**DIRECTIVE**
Quote the data word for word, from its first line through the line containing "Action: click(x=191, y=39)", with that line included.

**DATA FOR THIS TASK**
►

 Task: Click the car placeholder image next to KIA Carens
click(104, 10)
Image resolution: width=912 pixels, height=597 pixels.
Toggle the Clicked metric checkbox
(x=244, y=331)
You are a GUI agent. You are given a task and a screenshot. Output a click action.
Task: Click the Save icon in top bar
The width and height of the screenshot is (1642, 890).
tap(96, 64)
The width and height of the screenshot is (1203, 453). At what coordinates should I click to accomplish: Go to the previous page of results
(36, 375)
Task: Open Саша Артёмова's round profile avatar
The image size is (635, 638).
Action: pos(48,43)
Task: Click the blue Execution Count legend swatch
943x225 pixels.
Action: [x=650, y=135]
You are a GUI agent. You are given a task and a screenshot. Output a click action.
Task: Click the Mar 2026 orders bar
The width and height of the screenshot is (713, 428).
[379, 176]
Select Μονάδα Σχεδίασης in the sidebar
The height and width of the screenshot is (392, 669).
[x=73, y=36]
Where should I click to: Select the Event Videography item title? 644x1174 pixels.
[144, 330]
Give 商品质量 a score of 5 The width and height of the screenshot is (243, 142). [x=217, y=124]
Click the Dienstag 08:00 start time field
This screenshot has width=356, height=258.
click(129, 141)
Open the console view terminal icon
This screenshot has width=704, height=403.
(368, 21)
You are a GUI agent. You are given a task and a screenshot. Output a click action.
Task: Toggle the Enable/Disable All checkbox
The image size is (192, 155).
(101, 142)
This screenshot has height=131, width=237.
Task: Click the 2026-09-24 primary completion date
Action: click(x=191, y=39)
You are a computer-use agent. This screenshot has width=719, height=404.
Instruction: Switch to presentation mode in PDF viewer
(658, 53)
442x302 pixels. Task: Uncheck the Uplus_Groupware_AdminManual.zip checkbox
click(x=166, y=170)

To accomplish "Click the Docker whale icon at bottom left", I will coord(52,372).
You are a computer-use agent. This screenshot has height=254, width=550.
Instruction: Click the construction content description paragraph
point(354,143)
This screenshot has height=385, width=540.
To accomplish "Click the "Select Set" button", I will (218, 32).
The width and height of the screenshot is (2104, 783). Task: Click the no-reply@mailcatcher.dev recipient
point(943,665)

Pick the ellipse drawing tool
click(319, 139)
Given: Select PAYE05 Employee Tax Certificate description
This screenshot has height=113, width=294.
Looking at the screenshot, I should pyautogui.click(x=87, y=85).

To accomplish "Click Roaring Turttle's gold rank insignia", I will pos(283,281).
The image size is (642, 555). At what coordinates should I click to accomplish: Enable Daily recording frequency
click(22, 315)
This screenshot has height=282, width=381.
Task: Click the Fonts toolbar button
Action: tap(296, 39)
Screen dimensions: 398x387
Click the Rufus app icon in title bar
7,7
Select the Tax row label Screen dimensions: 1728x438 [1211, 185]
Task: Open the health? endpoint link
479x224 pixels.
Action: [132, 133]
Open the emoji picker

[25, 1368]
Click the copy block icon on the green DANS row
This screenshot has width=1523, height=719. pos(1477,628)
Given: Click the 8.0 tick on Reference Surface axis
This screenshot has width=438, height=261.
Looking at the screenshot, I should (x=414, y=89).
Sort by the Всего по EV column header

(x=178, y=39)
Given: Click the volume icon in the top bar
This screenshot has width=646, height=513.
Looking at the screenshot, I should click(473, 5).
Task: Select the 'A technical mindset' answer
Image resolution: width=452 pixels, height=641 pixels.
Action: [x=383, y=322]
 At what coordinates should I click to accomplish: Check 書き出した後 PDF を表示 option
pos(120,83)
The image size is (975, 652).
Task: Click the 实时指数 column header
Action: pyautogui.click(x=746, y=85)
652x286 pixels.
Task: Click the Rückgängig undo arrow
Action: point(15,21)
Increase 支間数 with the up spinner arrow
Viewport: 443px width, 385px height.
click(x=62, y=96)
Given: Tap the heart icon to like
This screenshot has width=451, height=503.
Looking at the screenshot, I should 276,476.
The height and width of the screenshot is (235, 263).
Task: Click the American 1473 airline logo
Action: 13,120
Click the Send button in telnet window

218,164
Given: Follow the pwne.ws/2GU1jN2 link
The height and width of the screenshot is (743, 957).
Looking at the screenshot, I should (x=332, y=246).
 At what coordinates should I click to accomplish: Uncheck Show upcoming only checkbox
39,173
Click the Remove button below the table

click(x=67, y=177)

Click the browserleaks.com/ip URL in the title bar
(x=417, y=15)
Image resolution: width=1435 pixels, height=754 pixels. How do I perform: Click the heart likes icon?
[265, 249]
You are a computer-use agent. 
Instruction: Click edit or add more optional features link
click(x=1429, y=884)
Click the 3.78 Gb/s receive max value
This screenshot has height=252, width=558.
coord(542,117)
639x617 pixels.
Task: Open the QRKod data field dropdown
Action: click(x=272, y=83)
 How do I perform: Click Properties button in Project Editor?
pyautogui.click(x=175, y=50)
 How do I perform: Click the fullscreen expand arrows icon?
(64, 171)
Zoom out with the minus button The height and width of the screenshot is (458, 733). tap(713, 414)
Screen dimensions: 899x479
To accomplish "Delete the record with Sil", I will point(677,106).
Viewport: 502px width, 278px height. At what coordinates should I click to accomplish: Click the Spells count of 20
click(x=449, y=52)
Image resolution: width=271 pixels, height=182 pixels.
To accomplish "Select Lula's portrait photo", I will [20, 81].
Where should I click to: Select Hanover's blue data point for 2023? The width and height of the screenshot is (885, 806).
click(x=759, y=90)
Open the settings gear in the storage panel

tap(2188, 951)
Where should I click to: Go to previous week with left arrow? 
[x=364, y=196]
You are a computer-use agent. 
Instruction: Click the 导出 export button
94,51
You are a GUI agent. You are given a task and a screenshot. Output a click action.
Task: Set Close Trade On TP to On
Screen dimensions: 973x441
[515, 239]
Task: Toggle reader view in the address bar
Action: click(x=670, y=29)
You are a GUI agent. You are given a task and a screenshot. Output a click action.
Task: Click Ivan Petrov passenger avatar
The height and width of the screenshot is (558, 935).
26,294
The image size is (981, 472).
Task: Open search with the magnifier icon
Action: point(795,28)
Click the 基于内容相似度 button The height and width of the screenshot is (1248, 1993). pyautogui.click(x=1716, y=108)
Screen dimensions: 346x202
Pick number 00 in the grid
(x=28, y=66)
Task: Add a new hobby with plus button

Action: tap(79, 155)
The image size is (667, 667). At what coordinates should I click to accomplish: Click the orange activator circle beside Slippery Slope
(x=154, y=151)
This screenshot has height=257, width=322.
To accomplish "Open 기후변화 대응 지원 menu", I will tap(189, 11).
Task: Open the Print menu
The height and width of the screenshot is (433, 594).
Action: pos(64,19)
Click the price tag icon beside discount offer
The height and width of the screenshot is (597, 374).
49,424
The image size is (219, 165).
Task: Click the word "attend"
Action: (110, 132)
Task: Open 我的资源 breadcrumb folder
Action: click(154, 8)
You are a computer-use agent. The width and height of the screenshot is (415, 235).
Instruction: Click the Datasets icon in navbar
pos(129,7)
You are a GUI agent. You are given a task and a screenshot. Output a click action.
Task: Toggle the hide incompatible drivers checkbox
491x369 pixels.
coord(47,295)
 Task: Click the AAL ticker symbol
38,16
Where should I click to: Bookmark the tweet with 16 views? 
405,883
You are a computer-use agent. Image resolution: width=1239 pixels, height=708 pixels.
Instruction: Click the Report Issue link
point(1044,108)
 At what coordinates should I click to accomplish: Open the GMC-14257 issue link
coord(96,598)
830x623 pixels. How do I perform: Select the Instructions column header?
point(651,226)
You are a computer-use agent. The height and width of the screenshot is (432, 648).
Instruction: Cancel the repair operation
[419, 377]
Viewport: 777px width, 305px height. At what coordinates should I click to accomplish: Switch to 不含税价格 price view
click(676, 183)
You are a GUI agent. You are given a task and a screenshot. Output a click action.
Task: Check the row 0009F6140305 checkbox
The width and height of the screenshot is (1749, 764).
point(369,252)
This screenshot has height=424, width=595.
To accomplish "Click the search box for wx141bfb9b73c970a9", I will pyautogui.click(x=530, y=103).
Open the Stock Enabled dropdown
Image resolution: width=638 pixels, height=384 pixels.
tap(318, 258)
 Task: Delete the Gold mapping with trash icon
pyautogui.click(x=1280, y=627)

◄

**ANSWER TO THE TASK**
 Task: Click the car placeholder image next to KIA Carens
click(104, 10)
Image resolution: width=912 pixels, height=597 pixels.
Toggle the Clicked metric checkbox
(x=244, y=331)
You are a GUI agent. You are given a task and a screenshot. Output a click action.
Task: Click the Save icon in top bar
The width and height of the screenshot is (1642, 890).
tap(96, 64)
The width and height of the screenshot is (1203, 453). At what coordinates should I click to accomplish: Go to the previous page of results
(36, 375)
Task: Open Саша Артёмова's round profile avatar
The image size is (635, 638).
Action: pos(48,43)
Task: Click the blue Execution Count legend swatch
943x225 pixels.
Action: [x=650, y=135]
You are a GUI agent. You are given a task and a screenshot. Output a click action.
Task: Click the Mar 2026 orders bar
The width and height of the screenshot is (713, 428).
[379, 176]
Select Μονάδα Σχεδίασης in the sidebar
The height and width of the screenshot is (392, 669).
[x=73, y=36]
Where should I click to: Select the Event Videography item title? 644x1174 pixels.
[144, 330]
Give 商品质量 a score of 5 The width and height of the screenshot is (243, 142). [x=217, y=124]
Click the Dienstag 08:00 start time field
This screenshot has width=356, height=258.
click(129, 141)
Open the console view terminal icon
This screenshot has width=704, height=403.
(368, 21)
You are a GUI agent. You are given a task and a screenshot. Output a click action.
Task: Toggle the Enable/Disable All checkbox
The image size is (192, 155).
(101, 142)
This screenshot has height=131, width=237.
Task: Click the 2026-09-24 primary completion date
Action: click(x=191, y=39)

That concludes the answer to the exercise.